Job: Collect every line of the records below that contains the word "width".

[START OF Given data]

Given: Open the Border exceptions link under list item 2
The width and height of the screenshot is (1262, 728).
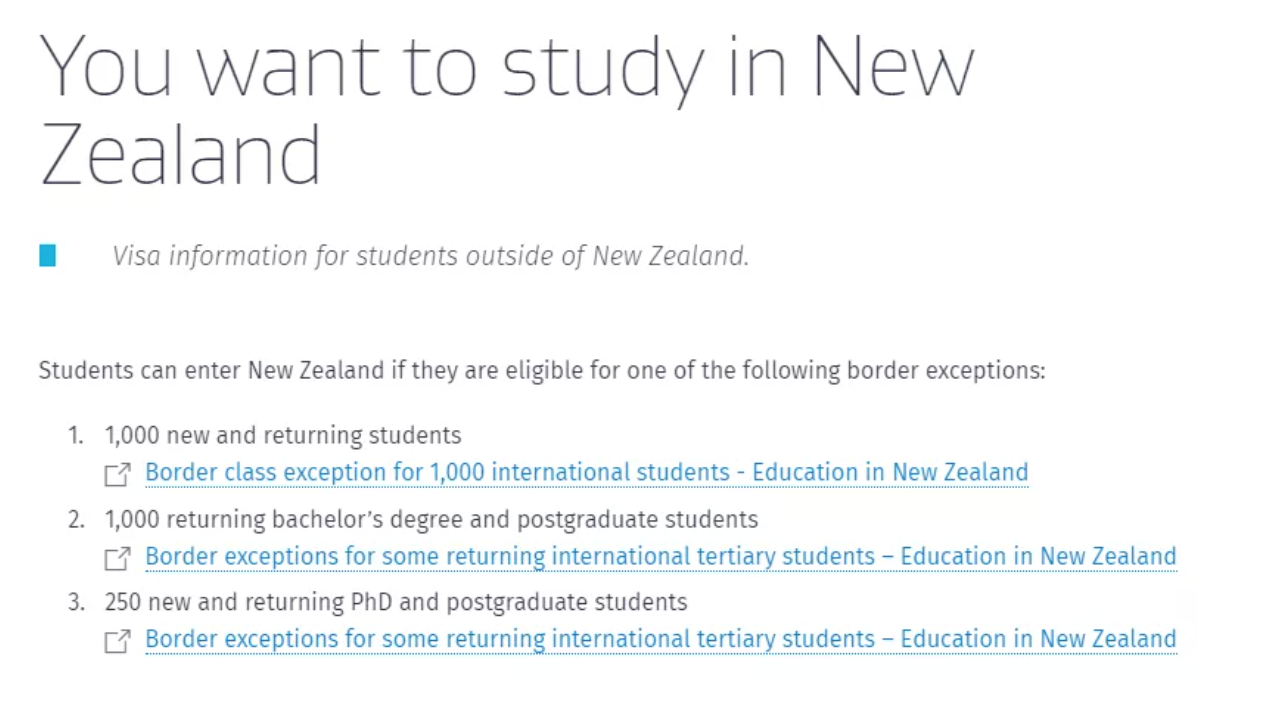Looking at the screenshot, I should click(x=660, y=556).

[END OF Given data]
[START OF Given data]

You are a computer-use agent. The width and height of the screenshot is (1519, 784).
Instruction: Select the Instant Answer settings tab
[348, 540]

[END OF Given data]

Finished answer:
The width and height of the screenshot is (1262, 728).
You are a computer-use agent. The width and height of the screenshot is (1519, 784).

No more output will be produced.